The Speicher Laboratory
Using state-of-the-art proteomics and associated computational methods, the Speicher laboratory is investigating protein changes associated with ovarian cancer, melanoma, cardiac injury resulting from breast cancer therapies, ectopic pregnancy, red cell diseases, and other clinical disorders. The laboratory is also using chemical crosslinking-based structural mass spectrometry techniques coupled with molecular modeling to determine structures of large protein complexes and characterize protein conformational changes involved with physiological processes.

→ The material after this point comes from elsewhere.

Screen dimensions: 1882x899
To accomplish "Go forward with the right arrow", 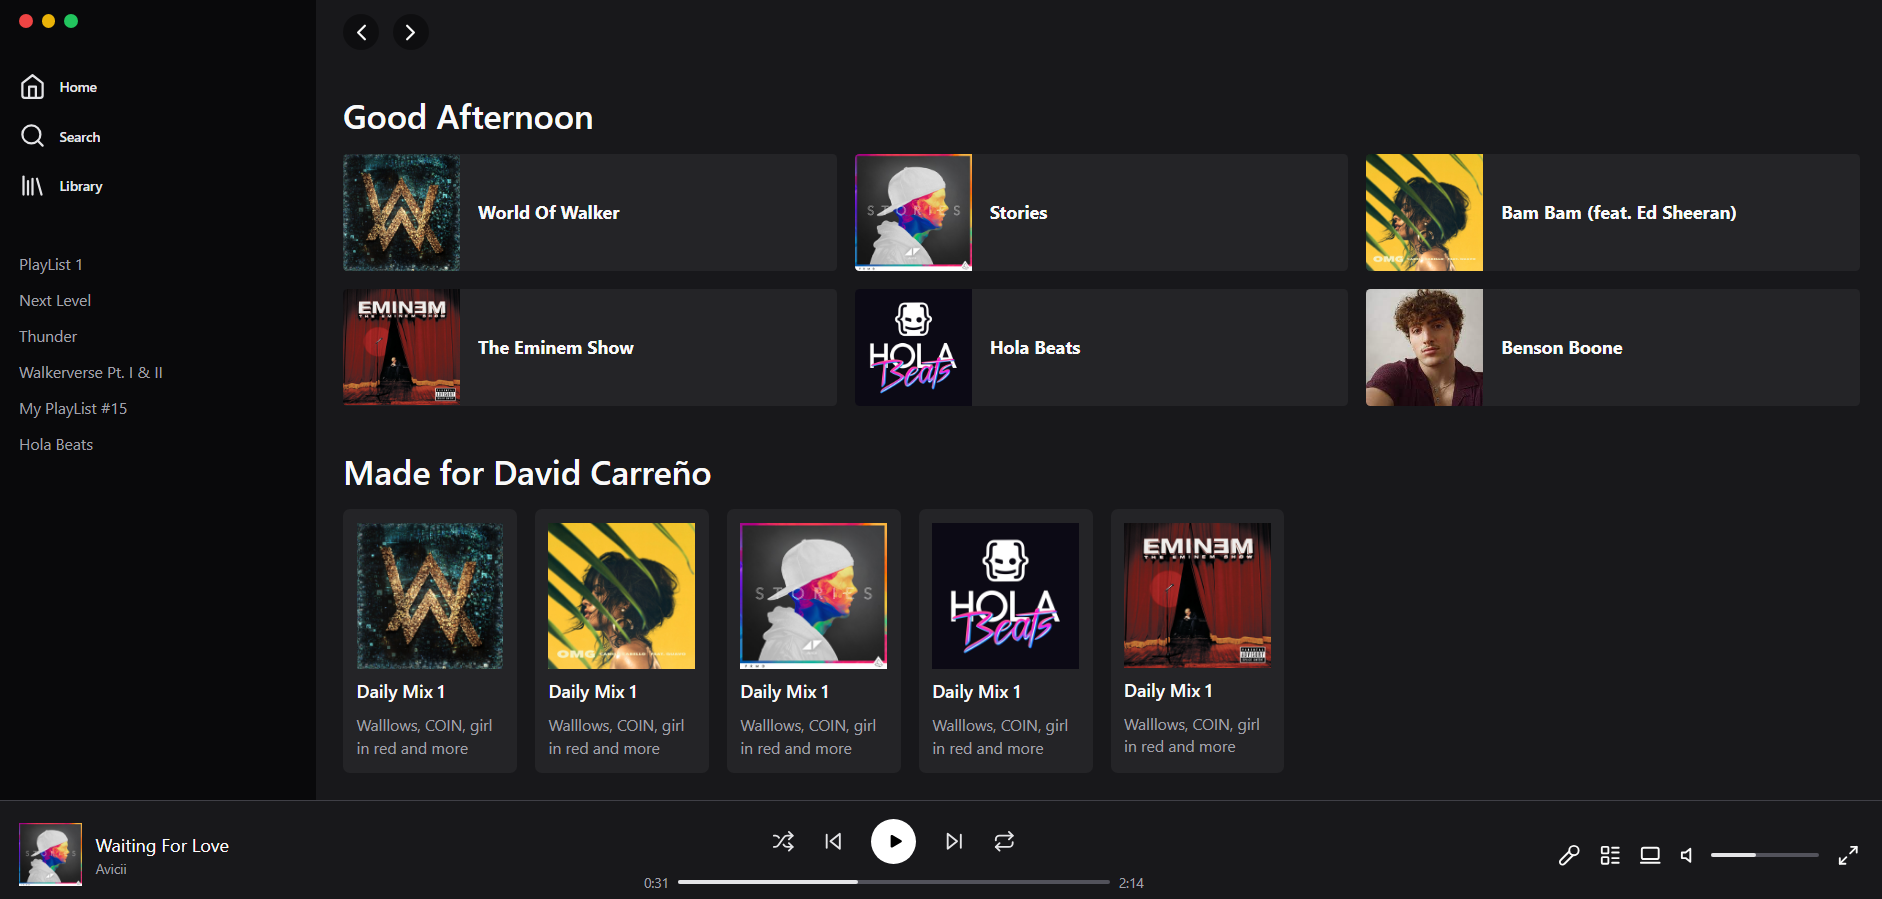I will 410,32.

The Speicher laboratory is currently pursuing five major projects. Two projects use proteomics to study ovarian cancer and melanoma from a systems biology perspective and to identify new biomarkers with clinical utility. A third project uses proteomics to identify and characterize biomarkers for improved diagnosis of cardiotoxicity caused by cancer therapies. A fourth project involves discovery and validation of plasma biomarkers to help clinicians distinguish between ectopic pregnancy, normal intrauterine pregnancy, and non-viable intrauterine pregnancy. A fifth project uses structural mass spectrometry to develop comprehensive structural models of large protein complexes and to understand function-related dynamics. This project is exploring the organization of red cell membrane complexes as well as chromatin remodeling complexes.
Aaron Goldman, Ph.D.
Pengyuan Liu, Ph.D.
Roland Rivera-Satiago, Ph.D.
Amruta Ronghe, Ph.D.
The Speicher laboratory uses proteomics, metabolomics, computational methods, and biophysical approaches to characterize the roles of normal and mutant proteins in cancers and other human diseases. One approach uses systems biology strategies to better understand tumor progression and resistance to cancer therapeutics as well as to identify clinically useful biomarkers. Other major projects include systematic identification of biomarkers to improve clinical management of cardiotoxicity induced by cancer therapies, identification of ectopic pregnancy biomarkers, and use of chemical crosslinking coupled with high resolution mass spectrometry and molecular modeling to determine structures and dynamics of large protein complexes.